## DATA TO PROCESS
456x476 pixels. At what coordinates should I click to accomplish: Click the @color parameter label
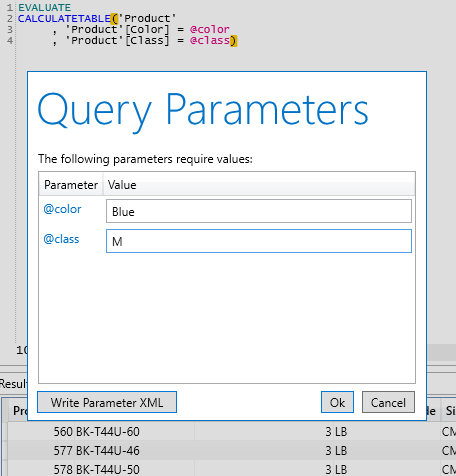(x=62, y=209)
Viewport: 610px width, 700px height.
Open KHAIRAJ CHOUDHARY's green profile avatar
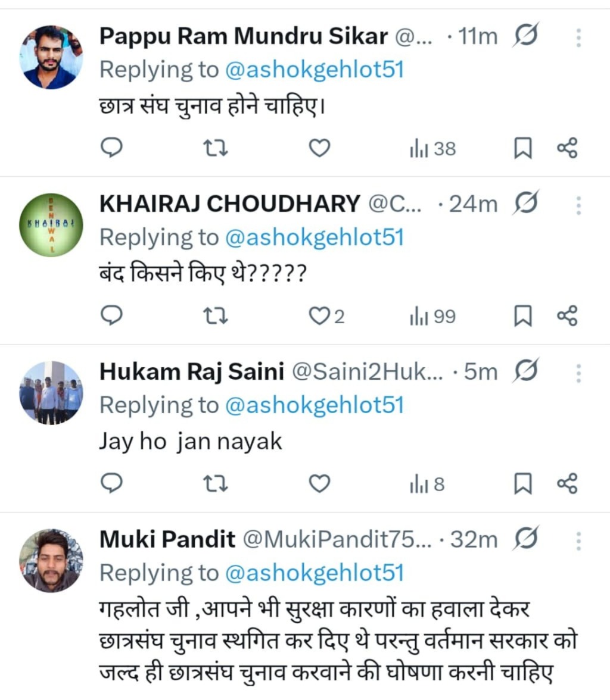click(x=51, y=225)
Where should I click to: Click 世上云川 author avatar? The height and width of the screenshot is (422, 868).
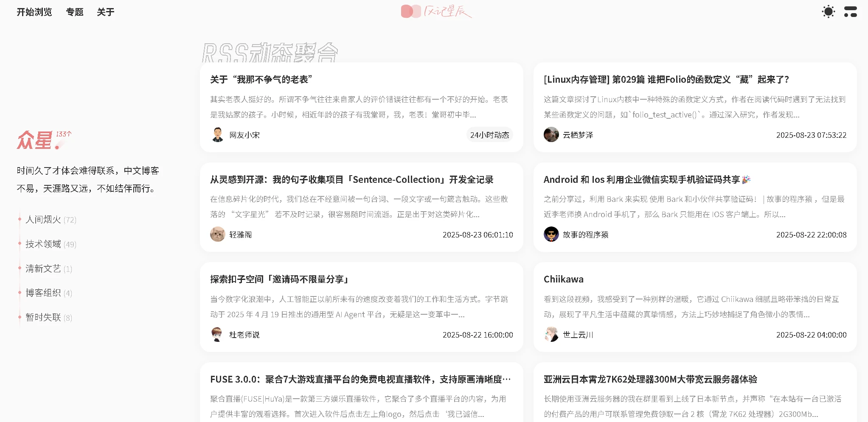(x=551, y=335)
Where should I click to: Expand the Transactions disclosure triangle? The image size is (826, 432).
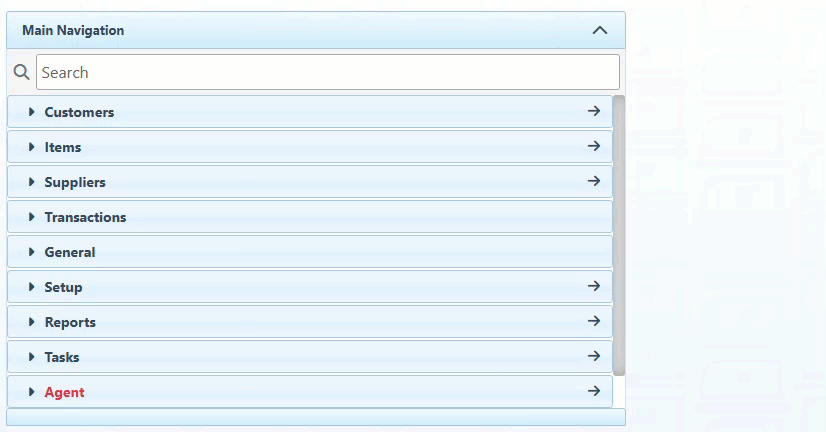pyautogui.click(x=32, y=217)
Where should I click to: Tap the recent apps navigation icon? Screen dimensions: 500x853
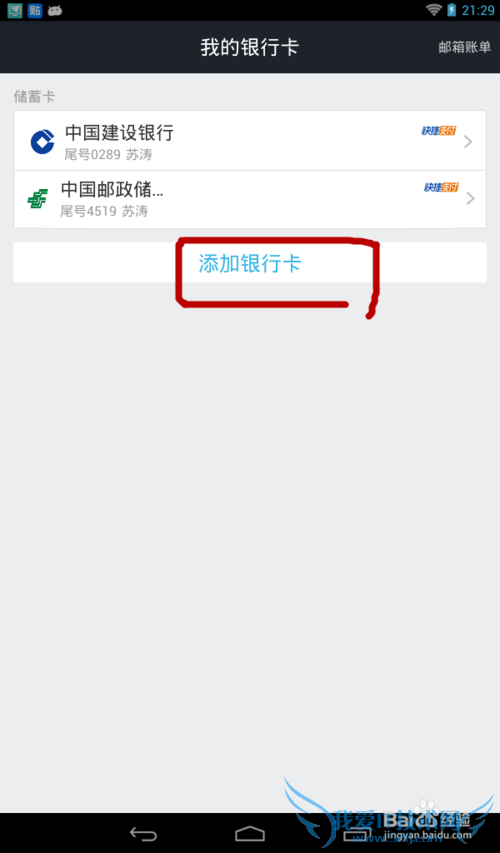click(x=357, y=833)
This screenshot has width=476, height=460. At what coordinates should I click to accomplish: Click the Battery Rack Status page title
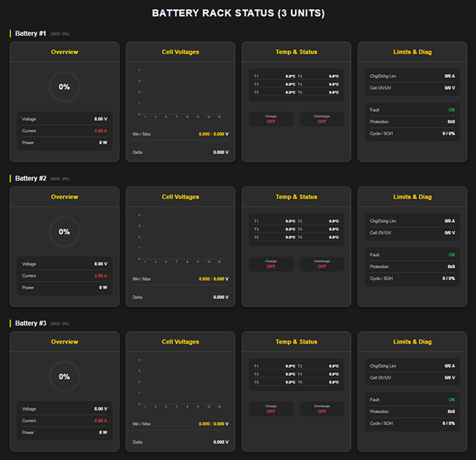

## TASK OBJECTIVE
Output all the data above verbatim, leaving out images.

## OUTPUT FOR THIS EXERCISE
456x476 pixels. At what coordinates should I click to accomplish: Click the @color parameter label
(x=62, y=209)
Viewport: 610px width, 700px height.
Open KHAIRAJ CHOUDHARY's green profile avatar
click(x=51, y=225)
Where should I click to: Click 世上云川 author avatar? The height and width of the screenshot is (422, 868).
(x=551, y=335)
Where should I click to: Expand the Transactions disclosure triangle? The image size is (826, 432).
pyautogui.click(x=32, y=217)
Where should I click to: Tap the recent apps navigation icon? Screen dimensions: 500x853
click(x=357, y=833)
This screenshot has width=476, height=460. At what coordinates should I click to accomplish: Click the Battery Rack Status page title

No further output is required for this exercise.